Au volet économique, alors que les prochains mois devraient être marqués par des faillites en cascade et une forte hausse du chômage, le nouvel exécutif aura la lourde tâche de limiter les dégâts causés par la pandémie et stimuler une relance salvatrice.
Dans ce sens, le gouvernement compte mettre en place un plan de relance et d’investissement, en concertation avec les régions, communautés et pouvoirs locaux.
Doté de 4,7 milliards d’euros, ce plan de relance très attendu vise dans l’immédiat à résorber le choc économique engendré par la pandémie, par le biais d’un effort complémentaire pour renforcer la solvabilité et la liquidité des entreprises, malmenées par le confinement et par les incertitudes quant à la reprise économique.
A plus long terme, c’est à travers un surcroît d’investissements que le gouvernement belge ambitionne de relancer l’économie via un accroissement de l’activité économique et un maintien des revenus.

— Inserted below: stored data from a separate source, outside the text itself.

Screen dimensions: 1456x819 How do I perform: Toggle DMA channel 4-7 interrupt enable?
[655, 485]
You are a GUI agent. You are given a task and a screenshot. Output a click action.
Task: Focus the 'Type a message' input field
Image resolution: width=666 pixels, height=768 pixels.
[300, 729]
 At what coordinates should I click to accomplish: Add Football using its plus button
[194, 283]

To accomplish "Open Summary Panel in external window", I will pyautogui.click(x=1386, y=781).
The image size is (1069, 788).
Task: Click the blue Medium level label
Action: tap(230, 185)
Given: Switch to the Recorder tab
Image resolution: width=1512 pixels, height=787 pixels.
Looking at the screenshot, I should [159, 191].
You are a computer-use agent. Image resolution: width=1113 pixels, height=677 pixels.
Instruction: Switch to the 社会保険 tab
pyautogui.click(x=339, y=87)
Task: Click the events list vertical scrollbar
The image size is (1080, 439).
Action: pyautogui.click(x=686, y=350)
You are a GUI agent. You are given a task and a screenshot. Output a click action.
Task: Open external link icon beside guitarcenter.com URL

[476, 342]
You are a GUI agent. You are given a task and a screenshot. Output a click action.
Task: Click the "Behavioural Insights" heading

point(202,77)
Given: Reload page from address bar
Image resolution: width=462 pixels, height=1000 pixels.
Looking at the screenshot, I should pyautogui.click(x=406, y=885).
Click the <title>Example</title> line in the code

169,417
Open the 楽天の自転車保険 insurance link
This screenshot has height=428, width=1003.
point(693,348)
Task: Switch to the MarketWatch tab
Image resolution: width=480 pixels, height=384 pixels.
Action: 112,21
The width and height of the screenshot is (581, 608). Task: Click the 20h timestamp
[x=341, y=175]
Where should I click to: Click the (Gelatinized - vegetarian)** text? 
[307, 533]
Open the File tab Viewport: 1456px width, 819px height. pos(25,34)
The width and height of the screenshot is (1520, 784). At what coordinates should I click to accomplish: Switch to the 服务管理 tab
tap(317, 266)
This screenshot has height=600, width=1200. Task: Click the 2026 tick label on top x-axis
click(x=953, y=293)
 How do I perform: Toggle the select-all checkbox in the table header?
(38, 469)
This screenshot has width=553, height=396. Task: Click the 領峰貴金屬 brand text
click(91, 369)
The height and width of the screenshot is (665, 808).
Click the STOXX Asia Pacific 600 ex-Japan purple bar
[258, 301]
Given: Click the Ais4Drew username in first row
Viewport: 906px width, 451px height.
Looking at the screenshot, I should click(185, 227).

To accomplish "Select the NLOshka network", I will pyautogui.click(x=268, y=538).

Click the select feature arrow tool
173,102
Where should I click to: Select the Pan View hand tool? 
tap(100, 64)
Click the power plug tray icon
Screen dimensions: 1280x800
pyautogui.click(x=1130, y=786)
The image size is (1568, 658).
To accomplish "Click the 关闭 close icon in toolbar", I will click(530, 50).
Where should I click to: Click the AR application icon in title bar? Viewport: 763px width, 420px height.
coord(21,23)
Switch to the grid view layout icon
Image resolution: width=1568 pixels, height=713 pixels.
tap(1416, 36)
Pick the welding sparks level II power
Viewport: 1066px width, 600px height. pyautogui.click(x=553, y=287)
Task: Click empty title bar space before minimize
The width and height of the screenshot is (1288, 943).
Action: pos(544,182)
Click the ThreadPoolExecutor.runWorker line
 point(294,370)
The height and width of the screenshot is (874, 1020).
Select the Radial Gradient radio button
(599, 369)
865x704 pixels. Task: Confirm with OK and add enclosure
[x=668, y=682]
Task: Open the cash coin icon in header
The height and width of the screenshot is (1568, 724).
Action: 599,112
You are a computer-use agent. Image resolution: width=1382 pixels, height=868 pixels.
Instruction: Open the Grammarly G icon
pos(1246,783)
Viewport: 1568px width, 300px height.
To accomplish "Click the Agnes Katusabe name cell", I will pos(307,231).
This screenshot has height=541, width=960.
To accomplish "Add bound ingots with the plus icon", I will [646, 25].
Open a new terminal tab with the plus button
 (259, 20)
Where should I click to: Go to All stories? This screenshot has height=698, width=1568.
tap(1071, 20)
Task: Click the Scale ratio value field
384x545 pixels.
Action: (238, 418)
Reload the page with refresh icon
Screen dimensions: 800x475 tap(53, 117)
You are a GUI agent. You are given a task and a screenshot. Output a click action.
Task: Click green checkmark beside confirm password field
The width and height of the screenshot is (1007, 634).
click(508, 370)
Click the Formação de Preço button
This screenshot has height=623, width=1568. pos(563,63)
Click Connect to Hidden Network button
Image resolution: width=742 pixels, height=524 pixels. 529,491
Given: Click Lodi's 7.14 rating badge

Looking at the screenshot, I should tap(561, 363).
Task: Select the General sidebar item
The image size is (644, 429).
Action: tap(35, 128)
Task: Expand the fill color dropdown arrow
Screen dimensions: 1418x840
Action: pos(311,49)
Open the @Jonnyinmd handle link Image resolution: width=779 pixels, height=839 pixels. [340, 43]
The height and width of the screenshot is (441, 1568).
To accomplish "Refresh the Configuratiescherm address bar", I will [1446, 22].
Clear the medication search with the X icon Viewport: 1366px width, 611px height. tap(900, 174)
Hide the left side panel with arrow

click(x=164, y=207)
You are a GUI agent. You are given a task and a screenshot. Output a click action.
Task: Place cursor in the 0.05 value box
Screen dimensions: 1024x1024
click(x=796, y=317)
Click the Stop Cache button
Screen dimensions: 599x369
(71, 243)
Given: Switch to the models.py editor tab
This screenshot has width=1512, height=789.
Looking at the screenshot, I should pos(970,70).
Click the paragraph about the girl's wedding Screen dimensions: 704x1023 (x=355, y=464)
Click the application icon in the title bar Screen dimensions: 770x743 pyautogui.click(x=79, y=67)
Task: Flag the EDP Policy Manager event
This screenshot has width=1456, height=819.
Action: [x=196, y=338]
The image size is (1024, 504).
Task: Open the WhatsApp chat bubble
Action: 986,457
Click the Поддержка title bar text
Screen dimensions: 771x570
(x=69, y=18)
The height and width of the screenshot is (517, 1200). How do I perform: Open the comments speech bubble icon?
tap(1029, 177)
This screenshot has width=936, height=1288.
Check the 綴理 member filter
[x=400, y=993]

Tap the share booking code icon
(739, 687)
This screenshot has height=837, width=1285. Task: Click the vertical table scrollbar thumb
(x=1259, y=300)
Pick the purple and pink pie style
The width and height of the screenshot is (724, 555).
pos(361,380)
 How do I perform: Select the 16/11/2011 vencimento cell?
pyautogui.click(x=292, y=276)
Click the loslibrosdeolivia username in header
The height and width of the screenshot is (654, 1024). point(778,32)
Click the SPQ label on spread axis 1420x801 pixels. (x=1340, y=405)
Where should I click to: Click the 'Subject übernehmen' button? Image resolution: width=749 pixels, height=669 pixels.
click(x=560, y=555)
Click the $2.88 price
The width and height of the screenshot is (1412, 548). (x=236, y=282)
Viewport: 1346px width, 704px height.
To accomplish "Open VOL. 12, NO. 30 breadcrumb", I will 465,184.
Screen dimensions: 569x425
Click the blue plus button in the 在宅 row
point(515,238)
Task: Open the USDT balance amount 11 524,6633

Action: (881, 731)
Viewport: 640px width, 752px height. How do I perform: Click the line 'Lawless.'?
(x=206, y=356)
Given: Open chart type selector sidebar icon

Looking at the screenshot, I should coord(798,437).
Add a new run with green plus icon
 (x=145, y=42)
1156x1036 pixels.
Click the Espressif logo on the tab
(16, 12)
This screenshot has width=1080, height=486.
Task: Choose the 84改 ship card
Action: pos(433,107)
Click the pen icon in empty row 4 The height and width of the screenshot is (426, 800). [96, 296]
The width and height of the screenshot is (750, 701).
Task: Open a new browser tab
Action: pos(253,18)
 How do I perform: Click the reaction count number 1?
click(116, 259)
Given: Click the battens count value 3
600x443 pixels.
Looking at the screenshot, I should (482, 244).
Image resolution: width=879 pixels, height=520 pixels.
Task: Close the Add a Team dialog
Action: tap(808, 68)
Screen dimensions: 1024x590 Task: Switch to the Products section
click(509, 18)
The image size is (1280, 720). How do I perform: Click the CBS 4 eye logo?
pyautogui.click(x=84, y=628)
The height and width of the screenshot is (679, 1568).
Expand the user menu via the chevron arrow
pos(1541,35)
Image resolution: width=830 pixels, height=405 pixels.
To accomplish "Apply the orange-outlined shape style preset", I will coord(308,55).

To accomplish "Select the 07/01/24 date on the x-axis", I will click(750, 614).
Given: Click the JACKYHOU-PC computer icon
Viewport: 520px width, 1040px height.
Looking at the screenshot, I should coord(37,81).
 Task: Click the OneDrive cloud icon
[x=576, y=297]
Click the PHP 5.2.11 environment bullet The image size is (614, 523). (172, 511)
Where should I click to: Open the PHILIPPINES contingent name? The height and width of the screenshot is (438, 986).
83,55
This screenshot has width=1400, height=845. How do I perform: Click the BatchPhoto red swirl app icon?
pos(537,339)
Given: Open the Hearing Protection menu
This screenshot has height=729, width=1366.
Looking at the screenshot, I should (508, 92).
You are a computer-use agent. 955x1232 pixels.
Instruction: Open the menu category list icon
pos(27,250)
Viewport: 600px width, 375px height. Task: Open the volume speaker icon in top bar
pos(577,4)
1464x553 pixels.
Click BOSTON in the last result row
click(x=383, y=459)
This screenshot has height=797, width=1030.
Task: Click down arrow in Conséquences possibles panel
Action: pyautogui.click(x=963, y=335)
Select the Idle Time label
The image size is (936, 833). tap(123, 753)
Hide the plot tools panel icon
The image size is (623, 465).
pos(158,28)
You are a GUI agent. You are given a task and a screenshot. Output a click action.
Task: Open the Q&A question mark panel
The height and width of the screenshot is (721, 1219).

Pour ce qui est de l’emploi, le nouveau gouvernement fédéral belge a sur la table un plan d’action dont le but est d’atteindre un taux d’emploi de 80% à l’horizon 2030. Il vise également un allègement de la fiscalité des heures supplémentaires, ainsi que des « territoires zéro chômeur », qui sont des zones définies comme prioritaires, où les demandeurs d’emploi se voient offrir du travail ou une formation dans une entreprise créée pour les accueillir.
Dans un pays où l’éclatement des niveaux de pouvoir entre le fédéral, les régions et les communautés crée souvent la confusion et complique le processus de prise de décision, le gouvernement De Croo devra, en outre, se pencher sur la préparation d’une septième réforme de l’Etat, dans l’objectif d’avoir « une nouvelle structure de l’Etat belge à partir de 2024 » avec plus de pouvoirs aux entités fédérées, tout en gardant d’importantes attributions au fédéral.
Si 2020 a vu la Belgique se doter enfin d’un gouvernement fédéral de pleins pouvoirs, 2021 devra être l’année de la concrétisation des engagements pour restaurer la confiance des citoyens belges ébranlée par une succession de crises politiques.